___ Text excerpt
In fact this is so mechanic that a code mod or babel plugin can be written that does it for different flavors of umd. One current solution for react might serve as a good starting point if you're interested in doing that.
And after I did this manually, just a few days ago this other solution was published that does it starting from commonjs instead of umd: https://github.com/addaleax/gen-esm-wrapper
With all code (our own and libraries) in ESM I could now directly include the entry module in a script tag:
<script src="index.js" type="module"></script>
and serve the app
folder with any local server to get a working dev environment. I added servor
to the project and made a script command so you can do yarn start
to get live-reloading too.
And that's it for development and modern browsers. Don't let my inability to explain it more concisely make you believe that it's a complicated process.
Code-splitting is not specific to ESM and you're most probably already doing it in your project, but if you're not, you should think about it when converting to ESM. In this project we didn't have code splitting before and I applied a route based code splitting enabled by dynamic import only for the article preview component which is the only one that imports the markdown
package.
We already had webpack setup before, so I only had to do few changes to make it produce a legacy bundle. The main showstopper here was that webpack is a bundler that expects all your dependencies to be in the file system, so it doesn't know what to do with something like:
import Navigo from "https://unpkg.com/[email protected]/lib/navigo.es.js";
The easiest way for me to fix that was to install the packages locally and setup aliases from unpkg.com
to node_modules
:
resolve: {
alias: {
['https://unpkg.com/[email protected]']: 'navigo',
['https://unpkg.com/[email protected]']: 'es-markdown'
}
},
With these in place, webpack can now resolve the navigo module specifier from the import
example above to node_modules/navigo/lib/navigo.es.js
.
______
___ Data segment
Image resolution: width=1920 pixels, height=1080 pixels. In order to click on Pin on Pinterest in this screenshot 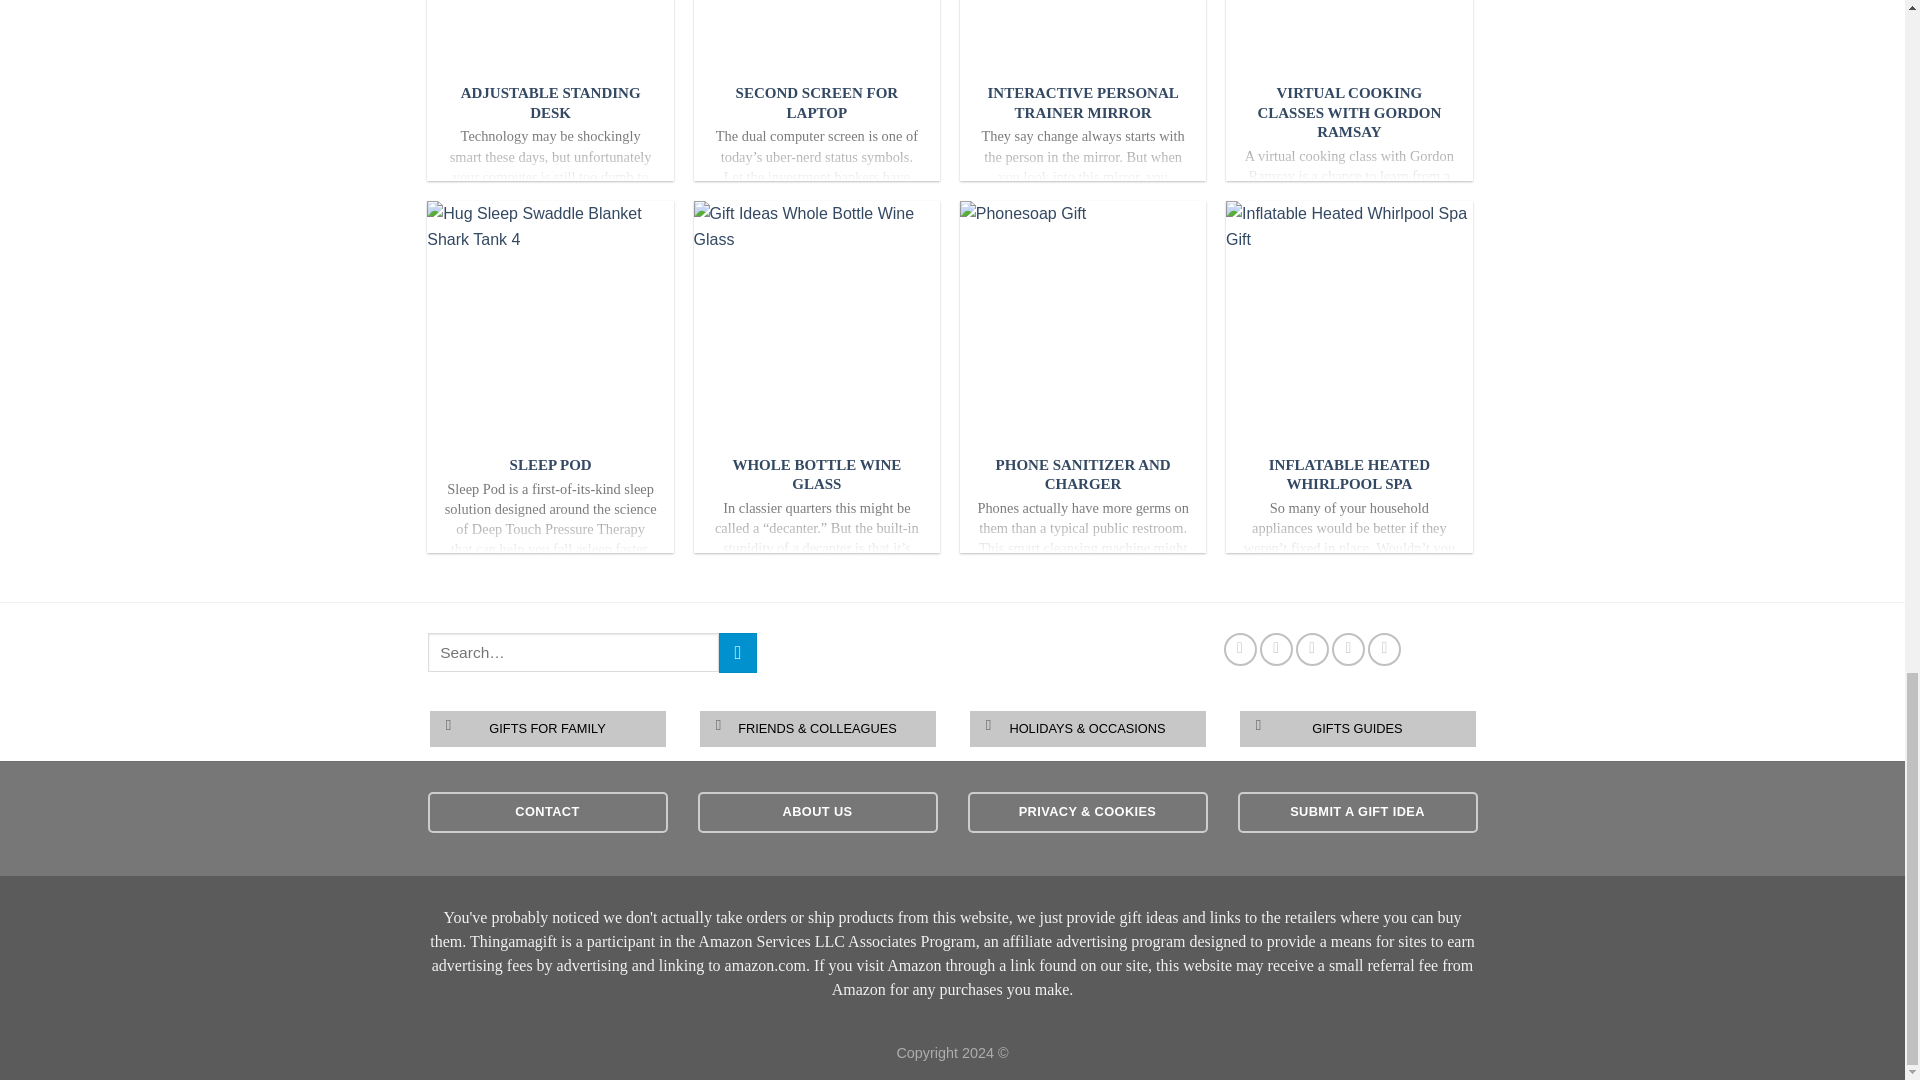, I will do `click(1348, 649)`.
______
▶ Instructions
a) Which module formats does the ESM article mention? List each one.
b) Answer these questions from the ESM article:
(i) What value does the script tag that includes the entry module give its type attribute?
(ii) Which component was the only one to get route-based code splitting through dynamic import?
(iii) Which command starts the project with live-reloading?
c) Extend the ESM article past its final sentence.
The lines above have nothing to do with the ESM article.

▶ Responses to the tasks
a) UMD, CommonJS, ESM

b)
(i) module
(ii) The article preview component, the only one that imports the markdown package.
(iii) yarn start

c)
Here too, a resolve plugin can be written to make this work with any package without having to make an alias for each. But since we're already manually installing the packages locally anyway, I don't mind also explicitly adding them to this aliases list which also serves as a quick way to reference all the packages we're using with their corresponding versions.
The other minor changes I made to the config included adding a targets option to babel's env preset (there is no minimum browser support specification in realworld, so I set an arbitrary requirement of ie 11), and splitting the polyfills from the main bundle chunk.
If you read the modern script loading article you'll have no trouble understanding the <script src="dist/app.bundle.js" nomodule async defer></script>
line in index.html to load the legacy bundle for browsers that don't support modules. I only included the safari polyfill and didn't do anything to fix the double fetch/execute issues for old desktop browsers.
With everything defined in the config file, the command to create the bundle is simply webpack
and I also added that to a build script. So yarn build
will create a dist
folder inside of app
with the minified, bundled and transpiled code that will run as far back as IE 11.